Somewhere in the middle of the last decade (~2003–2005), SOA was becoming the “next big thing” in enterprise integration. Software vendors needed something new to help them sell their integration technology to support an SOA, so one of them (I’m not sure who was first) coined the term ESB. Suddenly, every vendor had an ESB, which was basically their message broker and business process orchestration technologies rebadged with of course the ability to integrate web service end points. If you look under the covers of an ESB, you find all the technical elements and software integration approaches described in this and the last two chapters.

There’s a lot of definitions out there for ESBs. All more or less agree that an ESB provides fundamental mechanisms for complex integration architectures via an event-driven and standards-based messaging engine. There’s some debate about whether an ESB is a technology or a software integration design pattern, but some debates really aren’t worth getting involved in. You can buy or download products called ESBs, and these typically provide a messaging-based middleware infrastructure that has the ability to connect to external system endpoints over a variety of protocols – TCP/IP, SOAP, JMS, FTP, and many more. If what you’ve read so far in this book has sunk in to some degree, I don’t think you really need to know more.

6.6 Further Reading

There’s an enormous volume of potential reading on the subject matter covered in this chapter. The references that follow should give you a good starting point to delve more deeply.

  • D. S. Linthicum. Next Generation Application Integration: From Simple Information to Web Services. Addison-Wesley, 2003.

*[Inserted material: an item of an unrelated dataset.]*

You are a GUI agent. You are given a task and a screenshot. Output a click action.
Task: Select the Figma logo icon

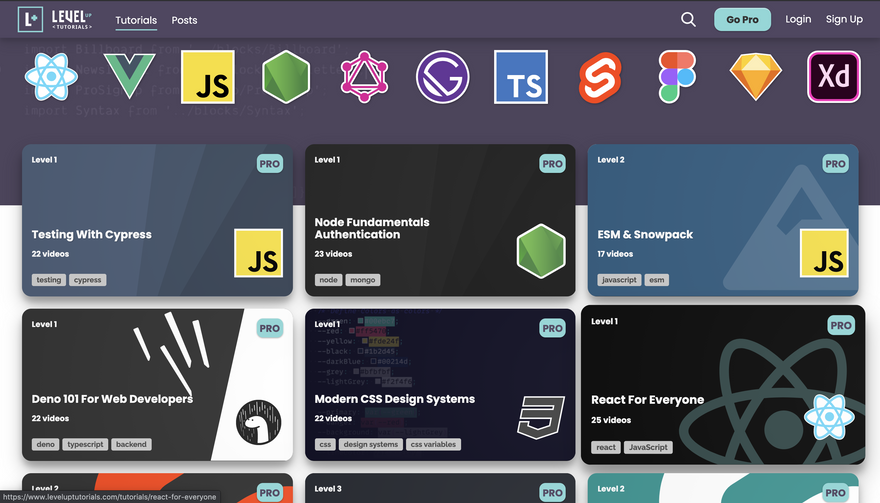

  • David Chappell, Enterprise Service Bus: Theory in Practice, O’Reilly Media, 2004

  • Gero Mühl, Ludger Fiege, Peter Pietzuch, Distributed Event-Based Systems, Springer-Verlag 2006.

The following three books have broad and informative coverage of design patterns for enterprise integration and messaging.

  • M. Fowler. Patterns of Enterprise Application Architecture. Addison-Wesley, 2002.

  • G. Hohpe, B. Woolf. Enterprise Integration Patterns: Designing, Building, and Deploying Messaging Solutions. Addison-Wesley, 2003.

  • C. Bussler, B2B Integration Concepts and Architecture, Springer-Verlag 2003.

In terms of technologies, here are some quality message brokers and business process orchestration systems to look at:

  • David Dossot, John D’Emic, Mule in Action, Manning Press, 2009.

  • Tijs Rademakers, Jos Dirksen, Open-Source ESBs in Action: Example Implementations in Mule and ServiceMix, Manning Press, 2008.